I thought An Act of Love was great - utterly gripping, honest, and courageous. Gibbons isn't afraid to tackle any aspect of this highly-charged issue and it's clear how carefully researched the book is. The point of view shifts from chapter to chapter and so we see the conflicted motivations of the two central characters very clearly as they struggle to make sense of events they're involved in but can't control. We also sit very uncomfortably inside the heads of two extremists, one on each side of the divide - a white supremacist and an English jihadi convert a la shoe bomber Richard Reid. At no point does Gibbons blink, so neither do his readers.

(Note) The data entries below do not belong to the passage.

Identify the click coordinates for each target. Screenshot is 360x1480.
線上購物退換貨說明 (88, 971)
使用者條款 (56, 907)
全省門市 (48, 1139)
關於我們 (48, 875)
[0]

We need more books like this. We need to understand how Chris's father slips so easily from being happy in a Muslim neighbourhood to getting as far away as possible and talking about just wars. We need to understand why Rafiq ends up throwing a bottle instead of making it to a Russell Group university. We need to understand how Imran's father feels impotent and isolated as he doggedly defends his adopted country. We need to understand how Chris came to join the army, despite his reservations, and the sense of comradeship he finds there. And above all, we need to understand how and why this childhood friendship has been stretched to breaking point.
We can do all these things when we read Act of Love. And we can enjoy a thoroughly gripping thriller to boot.
My thanks to the good people at Orion for sending the book.
Where I Belong by Gillian Cross also looks at a clash of cultures and how it can lead to violence, in a subtle and absorbing story of supermodels, kidnapping, and a young Somali girl sent to London to get an education and earn money for her family. Shadow Web by N M Browne is an interesting fantasy take on the real contemporary issues of war, terrorism and civil liberties.